施麗薇,顧 敏,2,3,劉秀梵,2,3? (.揚州大學(xué) 農(nóng)業(yè)部畜禽傳染病學(xué)重點開放實驗室,江蘇 揚州225009；2.江蘇高校動物重要疫病與人獸共患病防控協(xié)同創(chuàng)新中心,江蘇 揚州225009；3.江蘇省人獸共患病學(xué)重點實驗室,江蘇揚州225009)

1 豬流感概述

豬流感(swine influenza,SI)是由正黏病毒科A型流感病毒屬的豬流感病毒(swine influenza virus,SIVs)引起的豬急性、熱性、高度接觸性呼吸道傳染病。A 型流感病毒是有囊膜、分節(jié)段的負股RNA病毒,有8個基因片段,根據(jù)長度依次為PB2、PB1、PA、HA、NP、NA、M、NS,至少編碼10個蛋白。病毒囊膜表面存在HA 和NA 兩種蛋白,根據(jù)抗原性將HA 分為H1-H18 共18 個亞型,NA 分為N1-N11共11 個 亞 型[1-2],PB2、PB1、PA 組 成 病 毒 的RNA 聚合酶,行使病毒RNA 的轉(zhuǎn)錄和復(fù)制功能；NP 蛋白為核蛋白；M 基因編碼基質(zhì)蛋白M1和離子通道蛋白M2；NS蛋白為非結(jié)構(gòu)蛋白,包括NS1和NS2。目前全球流行的SIVs有H1N1、H1N2和H3N2 亞型,其中H1N1 SIVs根據(jù)HA 分為經(jīng)典H1N1(Classical H1N1,CSH1N1)SIVs和歐亞類禽H1N1 (Eurasian avian-like H1N1,EAH1N1)SIVs。2009 年,CSH1N1 SIVs、EAH1N1 SIVs與三源重組 H3N2(triple-reassortant H3N2,TRS H3N2)病毒組合,重配產(chǎn)生pdm H1N1/2009,引發(fā)了始于墨西哥的流感大流行。

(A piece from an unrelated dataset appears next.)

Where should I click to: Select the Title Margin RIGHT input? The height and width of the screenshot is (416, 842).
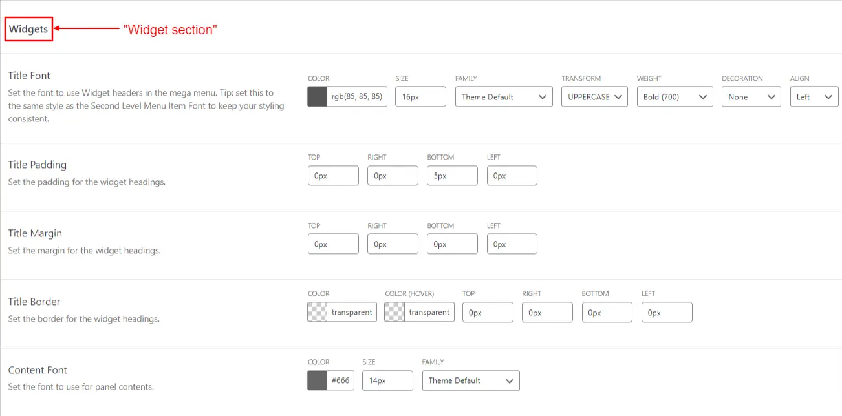pyautogui.click(x=392, y=244)
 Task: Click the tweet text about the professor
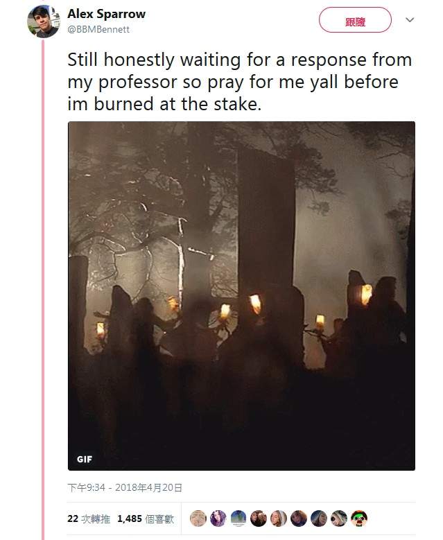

2 H1N1 SIVs流行病學(xué)現(xiàn)狀

H1N1 SIVs分為CSH1N1 SIVs和EAH1N1 SIVs。CSH1N1 SIVs于1930 年在北美豬群中分離[3],研究顯示1918 年西班牙大流感很可能是由CSH1N1 SIVs造成[4]。1976年,MYERS等[5]檢測發(fā)現(xiàn)美國迪克斯堡至少500 人感染了CSH1N1 SIVs。1979年,比利時等地分離到EAH1N1 SIVs,其與CSH1N1 SIVs相比有明顯的抗原優(yōu)勢。此后,EAH1N1 SIVs逐步替代CSH1N1 SIVs,成為豬群中的優(yōu)勢株[6]。然而,在1988 年,CSH1N1 SIVs與人流感H3N2病毒組合形成雙重組體,該雙重組體進一步與禽流感病毒重組,形成TRS H3N2。此后以上病毒繼續(xù)重組衍生了H1N2,H1N1,H3N1 等三源重組SIVs(triple reassortant internal gene SIVs,TRIG SIVs)[7],見圖1。2001年,EAH1N1 SIVs傳入香港[8],之后在我國豬群普遍流行。2009 年,CSH1N1 SIVs、EAH1N1 SIVs與TRS H3N2病毒組合,形成pdm H1N1/2009,造成全球流感大流行[9]。我國內(nèi)地pdm H1N1/2009最早于2009年在四川發(fā)生,并擴散到全國,此后逐漸平息。陳化蘭等[10]2010－2013年的研究發(fā)現(xiàn),我國豬群中主要流行的是EAH1N1 SIVs。2015年,從湖南省1名肺炎兒童分離到了重組的EAH1N1 SIVs,該病毒基因分別來自EAH1N1、pdm H1N1/2009病毒和CSH1N1 SIVs,在小鼠中表現(xiàn)出更高的傳染性和毒力[11]。2018 年蘇慧娟等[12]研究顯示,我國主要流行的SIVs是H1N1 SIVs,其中主要為EAH1N1 SIVs。此外,PB2、PB1、PA、NP 來自pdm H1N1/2009病毒的EAH1N1 SIVs自2013年后增多,預(yù)測此后可能會出現(xiàn)更多新型重組EAH1N1 SIVs。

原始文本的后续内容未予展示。